Padres de escolares del colegio lamentan estos días que vaya a comenzar otro curso sin que se haya buscado una solución convincente, práctica y, sobre todo, con perspectivas de poder realizarse a corto plazo. En los últimos años se barajaron opciones tan variadas y poco factibles como emplear un espacio del cuartel de San Fernando o de otro edificio público del entorno del colegio para que, mediante un servicio de cátering, los niños pudieran comer allí a mediodía; o, también, habilitar el sótano del edificio como comedor escolar.
La opción de trasladar a los menores cada día varias veces se descartó, en parte por motivos de seguridad y, sobre todo, porque en el proyecto de Museo de la Romanización para el cuartel de San Fernando no hay opción de dejar una sala multiusos para que pudiera utilizarse con este cometido. La posible remodelación del sótano fue una propuesta del Concello y del equipo directivo, pero en el último año no ha habido ningún avance al respecto.

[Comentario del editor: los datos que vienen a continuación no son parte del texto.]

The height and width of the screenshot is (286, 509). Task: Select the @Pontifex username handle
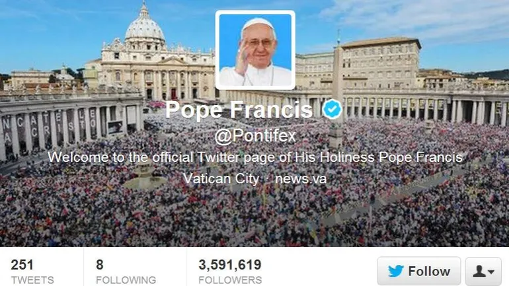255,135
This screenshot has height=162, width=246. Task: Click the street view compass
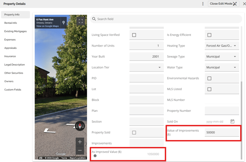80,126
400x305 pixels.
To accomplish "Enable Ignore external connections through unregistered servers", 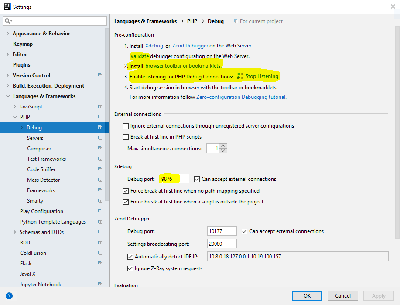I will click(126, 126).
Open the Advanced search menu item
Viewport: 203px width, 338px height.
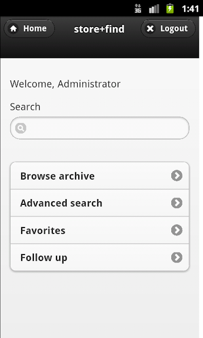pyautogui.click(x=100, y=203)
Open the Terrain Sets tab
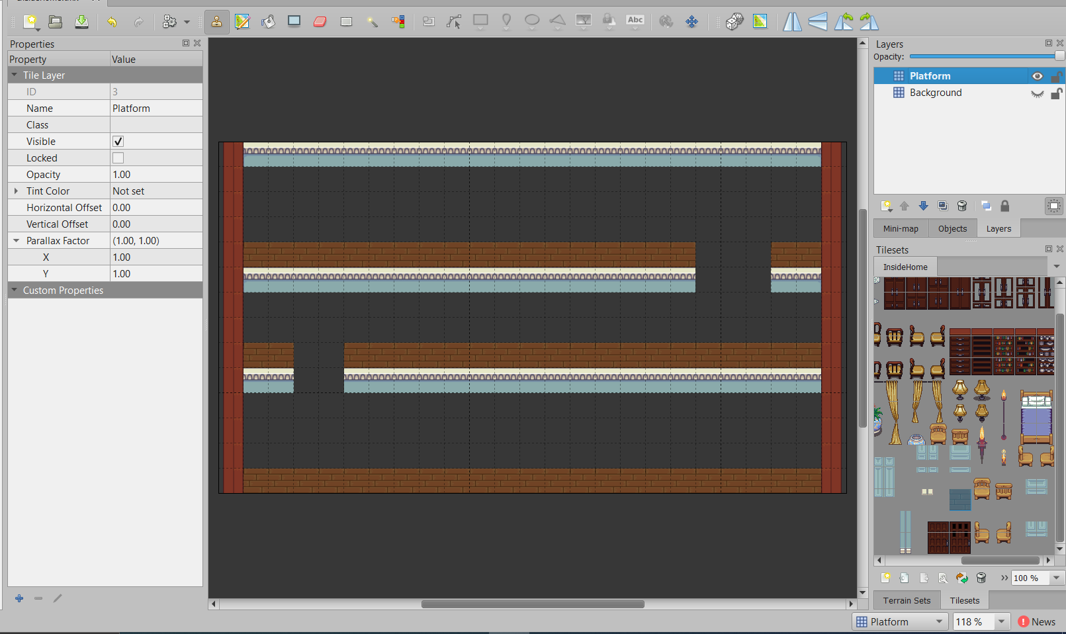This screenshot has height=634, width=1066. (x=907, y=601)
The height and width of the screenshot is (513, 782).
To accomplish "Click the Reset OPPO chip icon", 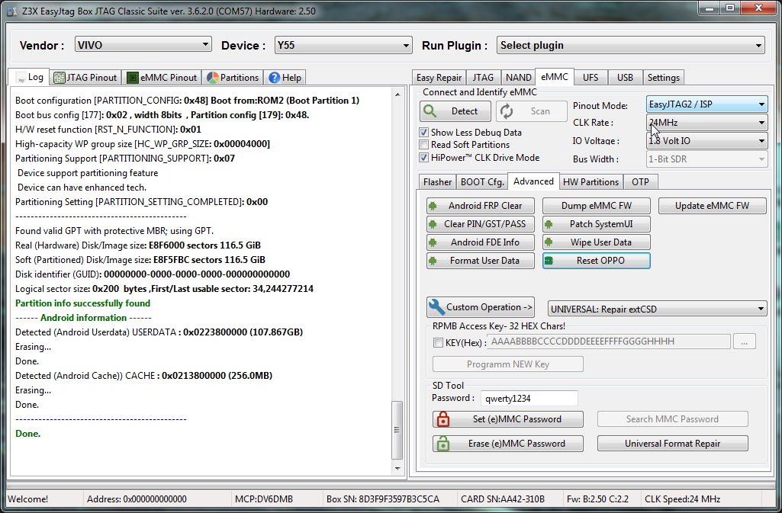I will coord(549,261).
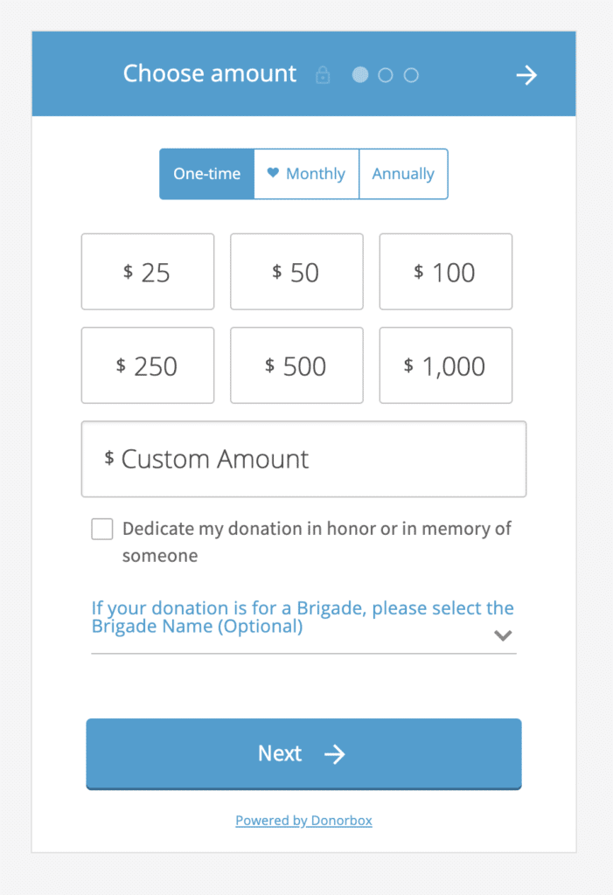Click the forward arrow in the header
Screen dimensions: 613x895
tap(526, 75)
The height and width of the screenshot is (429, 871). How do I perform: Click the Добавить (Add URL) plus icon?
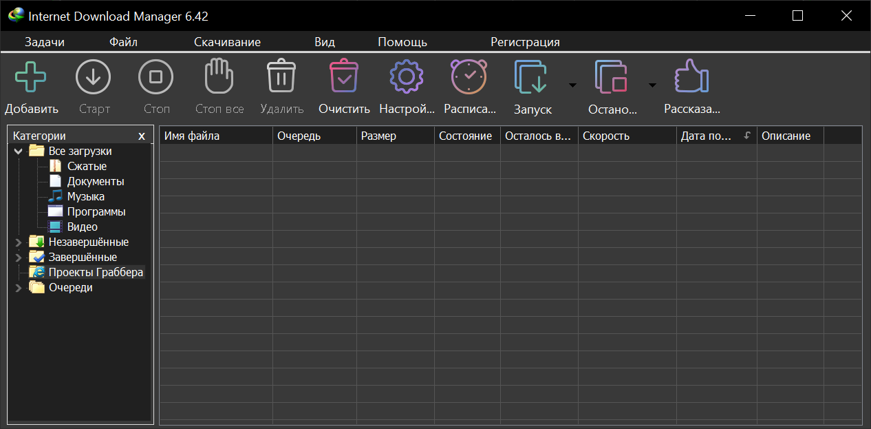tap(31, 76)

La concejala de Educación, Dolores Vieiro, explicó que en este curso retomarán esta cuestión para ver si es factible o no. El principal problema es que al ser un edificio histórico no se puede levantar ni transformar. Hasta ahora, el Quiroga Ballesteros compartía con el Luis Pimentel la falta de este servicio, pero el colegio de A Piringalla estrenará el 13 de octubre el comedor, ubicado en un espacio que, a pesar de haberse proyectado para esta finalidad, se utilizó como gimnasio hasta el curso pasado. En este caso, la Xunta ha asumido los gastos de mobiliario, y el Concello la gestión mediante el programa «Unha escola aberta».
Sin informática
Otra de las cosas que critican padres de alumnos del Quiroga Ballesteros es que la falta de sitio impide que los niños trabajen con los mismos materiales que en otros colegios públicos. Ponen como ejemplo el uso de ordenadores ya que, aunque la informática no es asignatura curricular en Primaria, cada vez son más los colegios que emplean las nuevas tecnologías en la enseñanza de asignaturas tradicionales, pero denuncian que en este colegio no se puede.
La falta de espacio no permite que el centro tenga un aula de informática con varios equipos para que los escolares puedan rotarse. De hecho, fuentes oficiales declararon a este periódico que solo disponen de un ordenador para los 150 escolares, lo cual condiciona que solo unos pocos puedan manejarlo en cada curso. La estrechez física también impidió que el colegio pudiera instalar una pantalla digital, según afirmaron fuentes del equipo directivo, por lo que la tuvieron empaquetada.
El Concello considera que la solución a la falta de espacio en este edificio histórico debe tomarla la Xunta y esta, por el momento, no ha dado ningún paso en este sentido.